Since the sound speed varies with depth, sound rays will travel in curved paths. A fixed underwater point emits rays in all directions. Given a particular point and initial direction we would like to follow the ray path. Thus letting x be the horizontal coordinate we know the initial values: x = 0, z = z0, dz=dx = tan 0, where 0 denotes the angle between the horizontal line z = z0 and the ray in the start point.
I got some help at scicomp https://scicomp.stackexchange.com/questions/8346/ode45-usage-in-this-case but I'm not sure about the solution.
The ray path z(x) is described by the following second order differential equation
$\displaystyle\frac{d^2z}{dx^2}= \frac{-q_0c'(z)}{c(z)^3}$
where $\displaystyle q_0 = \left(\frac{c(z_0)}{\cos b_0}\right)^2$
Use the Runge-Kutta method (or ode45) to trace the ray beginning at z0 = 2000 feet and b0 = 7.8 degrees. Follow the ray for 25 nautical miles (1 nautical mile is 6076 feet). Plot the curve z(x). You should find that the depth at xf = 25 nautical miles is close to 2500 feet.
Now suppose that a sound source at a depth of 2000 feet transmits to a receiver 25 miles away at a depth of 2500 feet. The above calculation shows that one of the rays from the source to the receiver leaves the source at an angle close to 7.8 degrees. Because of the nonlinearity of the equation there may be other rays leaving at different angles that reach the same receiver. Run your program for b0 in the range from 10 up to 14 degrees, plot the ray paths and print a table of the values z(xf).
We are interested in finding values of 0 for which z(xf) = 2500. Use an efficient algorithm to determine the rays which pass through the receiver. Discuss the accuracy of your results.
function dZ=sys(x,Z)
c=@(z)4800 + 20.2090 + (17.3368)*z/1000+ (272.9057)*exp(-z*0.7528/1000); % c(z)
c=c(2000);
% Z(1):=z
% Z(2):=u
dZ=zeros(2,1); % a column vector
dZ(1)=Z(2);
dZ(2)=-(c/cosd(7.8))^2*(((-272.9057*0.7528/1000)*exp(-Z(1)*0.7528/1000)) + 17.3368/1000)/...
(4800 + 20.2090 + (17.3368)*Z(1)/1000+ (272.9057)*exp(-Z(1)*0.7528/1000))^3;
end
I ran the above code with the script
x=0:0.5:6076*25;
[X,Z]=ode45(@sys,x,[2000 tand(7.8)]);
plot(X,Z(:,1),'r')
Then I get this graph which actually has the correct value (2500) at 25 nautical miles. Is the solution correct? Then I iterate over initial values to find which go to the receiver. Could that be feasible?
hold on
x=0:5:6076*25;
for i=-10:14
[X,Z]=ode45(@sys,x,[2000 tand(i)]);
plot(X,Z(:,1),'r') %Z(:,1) is z(x) and Z(:,2) is z'(x).
i=i+1;
end
hold off
This is not an answer but it is too long for a comment.
First, your double minus sign making a problem to me, I started from your data and fitted, just as you did, the model $$c(z)=4800+a+\frac{b z}{1000}+c e^{\frac{d z}{1000}}$$ and obtained $a=-20.209$ (not $+20.209$), $b=17.3368$, $c=272.906$, $d=-0.752778$ and the fit is effectively very good.

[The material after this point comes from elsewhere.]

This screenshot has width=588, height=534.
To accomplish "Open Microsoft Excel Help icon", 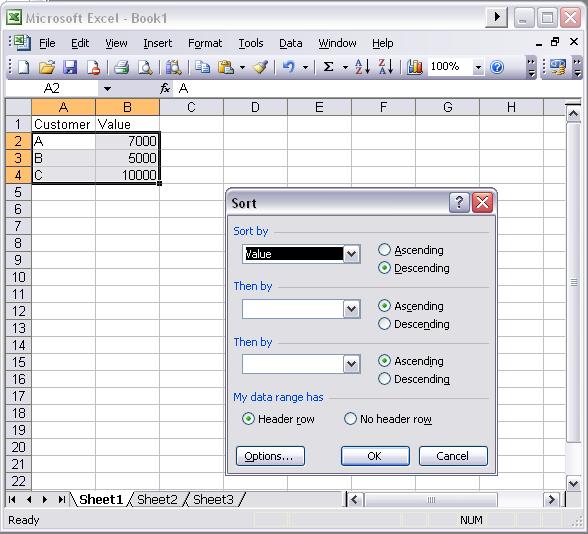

Concerning the derivative, it write $$c'(z)=\frac{1}{1000}\Big(b+c\, d \,e^{\frac{d z}{1000}}\Big)$$ and it only cancels once at $$z_{*}=\frac{1000 }{d}\log \left(-\frac{b}{c d}\right)$$ ($3284$ using the numbers); so $c(z)$ decreases for $0<z<z_{*}$ and increases for $z_{*}<z$; it never decreases again.